History meets Identity

One of the challenges of maintaining this blog is the sheer amount of "stuff" that happens at Davis on a daily basis. The goal of this blog isn't simply to capture the grand moments, but also the small moments of Menschlichkeit. Moments that might go completely unacknowledged were it not for being in the right place and right time. For example...

Today I overheard that our registrar, Tish Simard, was going to be a guest in our 8th grade Jewish Studies elective course on Jewish History. The topic: the early history of Jews and Christians, specifically around the time that Christianity became a religion. Though Tish knows quite a bit of Hebrew from being at Davis for so many years she isn't Jewish. Instead, her presence in class was one of the many ways that we make sure our students experience the religious diversity of our school and of the world. I asked Tish about her experience and she wrote the following...

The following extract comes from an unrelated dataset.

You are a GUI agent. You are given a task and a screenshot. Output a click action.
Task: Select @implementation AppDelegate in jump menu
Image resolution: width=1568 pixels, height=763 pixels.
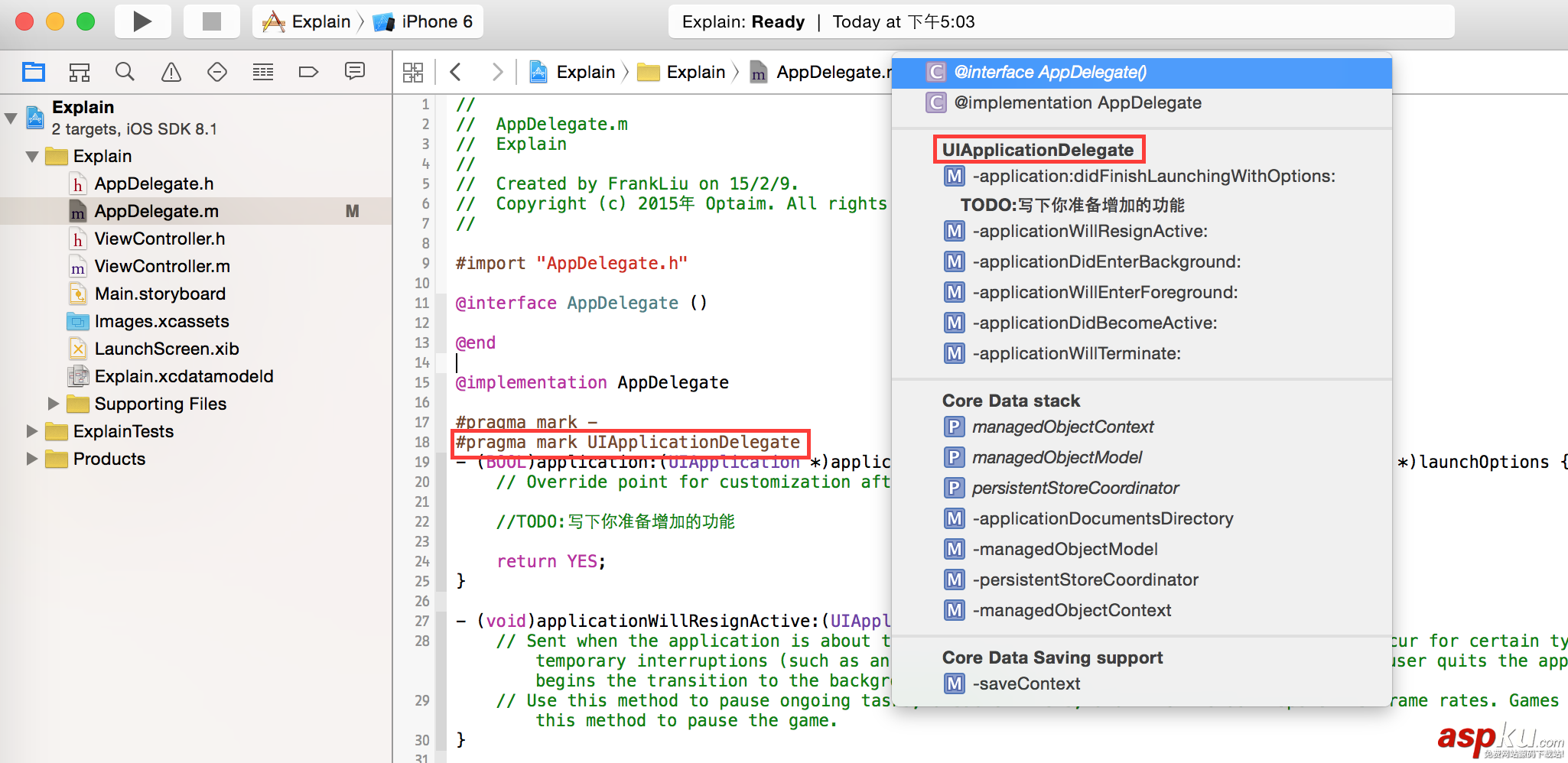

I had the wonderful experience of being the “Christian representative” today in Ms. Schwartz’s History of Judaism class.  It was amazing to see how passionate Ms. Schwartz is about the subject matter she is teaching!  The vast knowledge she has about the subject is remarkable. The class lesson for the day centered around the time in history when the Jews and Christians parted ways, beginning with the crucifixion of Jesus.  The students were very engaged and inquisitive, and asked such deep, thoughtful questions.  Questions that they didn’t even think had an answer, but alas they did!  It was great to be able to share with the children and discuss our faiths in such an open, safe, respectful environment.  Along with the facts they needed to know for the quiz, it is my hope that they also understood that people of different faiths can (and do) come together, discuss, and respect each other’s beliefs.  The class made me think of a quote from Ghandi, “The need of the moment is not one religion, but mutual respect and tolerance of the devotees of the different religions.”  I am truly blessed to be part of The Davis Academy family where we not only teach these values, but live them. 

Sometimes we struggle to explain how diverse The Davis Academy actually is. Small moments like these remind us all that looks can be deceiving. The Davis Academy Kehillah is a rich tapestry of stories, backgrounds, and points of view.